## Required work
Convert every line of the entries below into a JSON list of strings, one string per line, leaving out the blank lines.

## Data to use
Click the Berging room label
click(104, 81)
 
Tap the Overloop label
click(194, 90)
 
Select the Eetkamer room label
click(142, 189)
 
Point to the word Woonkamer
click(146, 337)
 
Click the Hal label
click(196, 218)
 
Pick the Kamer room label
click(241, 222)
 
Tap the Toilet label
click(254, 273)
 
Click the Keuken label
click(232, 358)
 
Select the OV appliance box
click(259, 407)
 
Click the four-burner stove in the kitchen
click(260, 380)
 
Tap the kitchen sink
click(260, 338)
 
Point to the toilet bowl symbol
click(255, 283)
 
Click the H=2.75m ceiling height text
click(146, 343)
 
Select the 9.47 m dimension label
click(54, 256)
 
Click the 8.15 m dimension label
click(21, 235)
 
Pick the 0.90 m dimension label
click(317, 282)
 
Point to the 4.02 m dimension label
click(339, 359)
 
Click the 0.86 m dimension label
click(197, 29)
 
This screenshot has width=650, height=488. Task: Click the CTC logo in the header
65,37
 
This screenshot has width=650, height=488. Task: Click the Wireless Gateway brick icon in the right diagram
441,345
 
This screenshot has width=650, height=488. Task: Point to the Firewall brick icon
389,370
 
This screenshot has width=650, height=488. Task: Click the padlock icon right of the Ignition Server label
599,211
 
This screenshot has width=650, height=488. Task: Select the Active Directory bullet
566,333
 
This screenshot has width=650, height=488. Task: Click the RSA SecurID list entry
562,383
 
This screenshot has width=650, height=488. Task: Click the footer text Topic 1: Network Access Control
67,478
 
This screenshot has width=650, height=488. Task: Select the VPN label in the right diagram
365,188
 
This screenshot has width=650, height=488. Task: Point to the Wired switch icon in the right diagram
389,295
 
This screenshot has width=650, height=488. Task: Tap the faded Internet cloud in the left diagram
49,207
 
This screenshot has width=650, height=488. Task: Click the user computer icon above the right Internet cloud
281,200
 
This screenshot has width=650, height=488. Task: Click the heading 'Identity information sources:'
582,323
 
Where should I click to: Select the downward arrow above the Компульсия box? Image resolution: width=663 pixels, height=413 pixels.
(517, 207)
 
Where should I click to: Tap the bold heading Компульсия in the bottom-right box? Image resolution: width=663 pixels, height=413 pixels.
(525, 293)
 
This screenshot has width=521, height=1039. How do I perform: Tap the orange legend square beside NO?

## Solution to the exercise
[
  "Click the Berging room label",
  "click(104, 81)",
  "Tap the Overloop label",
  "click(194, 90)",
  "Select the Eetkamer room label",
  "click(142, 189)",
  "Point to the word Woonkamer",
  "click(146, 337)",
  "Click the Hal label",
  "click(196, 218)",
  "Pick the Kamer room label",
  "click(241, 222)",
  "Tap the Toilet label",
  "click(254, 273)",
  "Click the Keuken label",
  "click(232, 358)",
  "Select the OV appliance box",
  "click(259, 407)",
  "Click the four-burner stove in the kitchen",
  "click(260, 380)",
  "Tap the kitchen sink",
  "click(260, 338)",
  "Point to the toilet bowl symbol",
  "click(255, 283)",
  "Click the H=2.75m ceiling height text",
  "click(146, 343)",
  "Select the 9.47 m dimension label",
  "click(54, 256)",
  "Click the 8.15 m dimension label",
  "click(21, 235)",
  "Pick the 0.90 m dimension label",
  "click(317, 282)",
  "Point to the 4.02 m dimension label",
  "click(339, 359)",
  "Click the 0.86 m dimension label",
  "click(197, 29)",
  "This screenshot has width=650, height=488. Task: Click the CTC logo in the header",
  "65,37",
  "This screenshot has width=650, height=488. Task: Click the Wireless Gateway brick icon in the right diagram",
  "441,345",
  "This screenshot has width=650, height=488. Task: Point to the Firewall brick icon",
  "389,370",
  "This screenshot has width=650, height=488. Task: Click the padlock icon right of the Ignition Server label",
  "599,211",
  "This screenshot has width=650, height=488. Task: Select the Active Directory bullet",
  "566,333",
  "This screenshot has width=650, height=488. Task: Click the RSA SecurID list entry",
  "562,383",
  "This screenshot has width=650, height=488. Task: Click the footer text Topic 1: Network Access Control",
  "67,478",
  "This screenshot has width=650, height=488. Task: Select the VPN label in the right diagram",
  "365,188",
  "This screenshot has width=650, height=488. Task: Point to the Wired switch icon in the right diagram",
  "389,295",
  "This screenshot has width=650, height=488. Task: Tap the faded Internet cloud in the left diagram",
  "49,207",
  "This screenshot has width=650, height=488. Task: Click the user computer icon above the right Internet cloud",
  "281,200",
  "This screenshot has width=650, height=488. Task: Click the heading 'Identity information sources:'",
  "582,323",
  "Where should I click to: Select the downward arrow above the Компульсия box? Image resolution: width=663 pixels, height=413 pixels.",
  "(517, 207)",
  "Where should I click to: Tap the bold heading Компульсия in the bottom-right box? Image resolution: width=663 pixels, height=413 pixels.",
  "(525, 293)",
  "This screenshot has width=521, height=1039. How do I perform: Tap the orange legend square beside NO?"
]